On ne pratique pas l’histoire de la philosophie sans mobiliser plus ou moins consciemment un certain point de vue sur la philosophie
Parce qu’ on ne pratique pas l’histoire de la philosophie sans mobiliser plus ou moins consciemment un certain point de vue sur la philosophie, Christophe Giolito, agrégé de l’université, docteur en philosophie, qui enseigne en classes préparatoires (voie économique et sociale) au lycée militaire de Saint-Cyr et est chargé de travaux dirigés au CIPCEA (Paris I-Ens) revient sur les tenants et aboutissants d’une telle discipline.
Pourquoi un livre sur l’histoire de la philosophie ? N’est-ce pas une activité de spécialiste, d’audience restreinte ?
Christophe Giolito :
Certes, c’est vrai en un sens : l’histoire de la philosophie est une discipline universitaire, relevant d’une haute technicité. Mais en un autre sens, c’est une activité que nous pratiquons tous, dès lors que nous lisons un texte célèbre ou que nous invoquons une théorie platonicienne ou cartésienne. Quels critères mettons-nous implicitement en œuvre dans notre déchiffrage des écrits philosophiques ? Au nom de quoi reconnaissons-nous l’appartenance d’un principe à une doctrine ? Quelles données théoriques isolons-nous, lorsque nous nous rapportons à des philosophies du passé ? C’est pour rechercher des éléments de réponse à ces questions que ce livre explore les grandes théories de l’histoire de la philosophie.
Vous faites une histoire de ces théories. Ne s’agit-il pas en même temps d’une théorie de l’historicité ?
Soit. Mais ne nous payons pas de mots. Mon travail se présente d’une part comme une histoire des conceptions de l’histoire de la philosophie. À ce titre, il est descriptif, et c’est aussi un ouvrage d’histoire de la philosophie comme un autre. Mais il s’efforce d’autre part de constituer une théorie de l’histoire de la philosophie. Dans l’impossibilité de concevoir une pratique neutre de l’histoire de la philosophie, il s’agit de manifester la nécessité de se prévaloir d’une représentation informée de l’histoire.
En l’occurrence, quelle position défendez-vous ?

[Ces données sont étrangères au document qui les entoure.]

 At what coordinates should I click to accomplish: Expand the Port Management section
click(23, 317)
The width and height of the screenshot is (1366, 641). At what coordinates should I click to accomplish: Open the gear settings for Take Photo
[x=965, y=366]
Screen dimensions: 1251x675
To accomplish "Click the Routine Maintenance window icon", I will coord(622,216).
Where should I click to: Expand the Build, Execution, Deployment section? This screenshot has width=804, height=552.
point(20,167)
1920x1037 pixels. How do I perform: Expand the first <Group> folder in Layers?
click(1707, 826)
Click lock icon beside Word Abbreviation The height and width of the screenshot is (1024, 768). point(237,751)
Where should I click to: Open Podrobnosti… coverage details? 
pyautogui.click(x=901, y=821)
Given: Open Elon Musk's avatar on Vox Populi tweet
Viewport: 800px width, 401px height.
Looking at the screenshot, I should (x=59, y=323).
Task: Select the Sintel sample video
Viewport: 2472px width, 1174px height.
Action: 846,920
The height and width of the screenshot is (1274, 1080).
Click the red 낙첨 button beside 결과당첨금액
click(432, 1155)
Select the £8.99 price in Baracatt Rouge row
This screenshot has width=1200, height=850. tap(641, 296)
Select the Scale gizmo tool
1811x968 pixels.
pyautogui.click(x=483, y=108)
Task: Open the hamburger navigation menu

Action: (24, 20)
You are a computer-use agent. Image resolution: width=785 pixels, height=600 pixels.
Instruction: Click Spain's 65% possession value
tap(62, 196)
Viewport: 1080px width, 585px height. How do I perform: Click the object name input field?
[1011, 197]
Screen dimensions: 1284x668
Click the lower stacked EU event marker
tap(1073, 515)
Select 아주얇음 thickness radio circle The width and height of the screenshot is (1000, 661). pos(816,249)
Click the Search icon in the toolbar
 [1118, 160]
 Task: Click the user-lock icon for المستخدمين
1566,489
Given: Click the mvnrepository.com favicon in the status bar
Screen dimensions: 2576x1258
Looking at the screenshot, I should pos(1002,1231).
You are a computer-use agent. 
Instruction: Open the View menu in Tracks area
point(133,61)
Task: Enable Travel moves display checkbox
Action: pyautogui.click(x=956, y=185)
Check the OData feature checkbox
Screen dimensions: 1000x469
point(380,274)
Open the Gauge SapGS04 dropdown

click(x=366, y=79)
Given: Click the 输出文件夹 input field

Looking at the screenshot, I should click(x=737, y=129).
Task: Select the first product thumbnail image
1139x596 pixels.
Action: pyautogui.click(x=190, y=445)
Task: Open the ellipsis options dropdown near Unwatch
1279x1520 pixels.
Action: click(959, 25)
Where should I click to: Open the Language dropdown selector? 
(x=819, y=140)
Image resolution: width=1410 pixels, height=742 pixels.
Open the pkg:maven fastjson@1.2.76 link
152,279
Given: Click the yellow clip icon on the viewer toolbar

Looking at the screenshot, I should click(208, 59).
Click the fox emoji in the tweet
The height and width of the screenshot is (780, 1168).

Je prône une attitude réfléchie, critique et pluraliste de l’histoire de la philosophie. L’affirmation d’une obédience théorique ne doit pas interdire l’échange avec les autres pratiques ; elle devrait même idéalement le favoriser. En outre, le fait de se prévaloir de principes caractérisés ne devrait pas interdire de les appliquer avec une certaine souplesse. Je distingue l’attitude méthodique, qui consiste à régler ses pratiques sur des principes, et le travers méthodologiste, qui consiste en cette propension à isoler la méthode de ses applications pour lui reconnaître une valeur en elle-même. Ma défense d’une conception ouverte et pluraliste de l’histoire de la philosophie tente de rendre compte de la diversité des pratiques contemporaines.
Comment utiliser un tel ouvrage ?
Les manières dont on vient de le présenter peuvent induire deux usages de ce livre. Soit, travaillant sur une période donnée, on pourra se référer aux conceptions de l’histoire de la philosophie qu’elle a développées. Soit, voulant réfléchir sur sa propre pratique, on tentera d’identifier les concepts qui permettent de mieux définir les procédés qu’on met en œuvre. Nul ne pourra y trouver de recettes, mais chacun peut prétendre y découvrir des matériaux pour définir sa propre représentation théorique de l’histoire de la philosophie.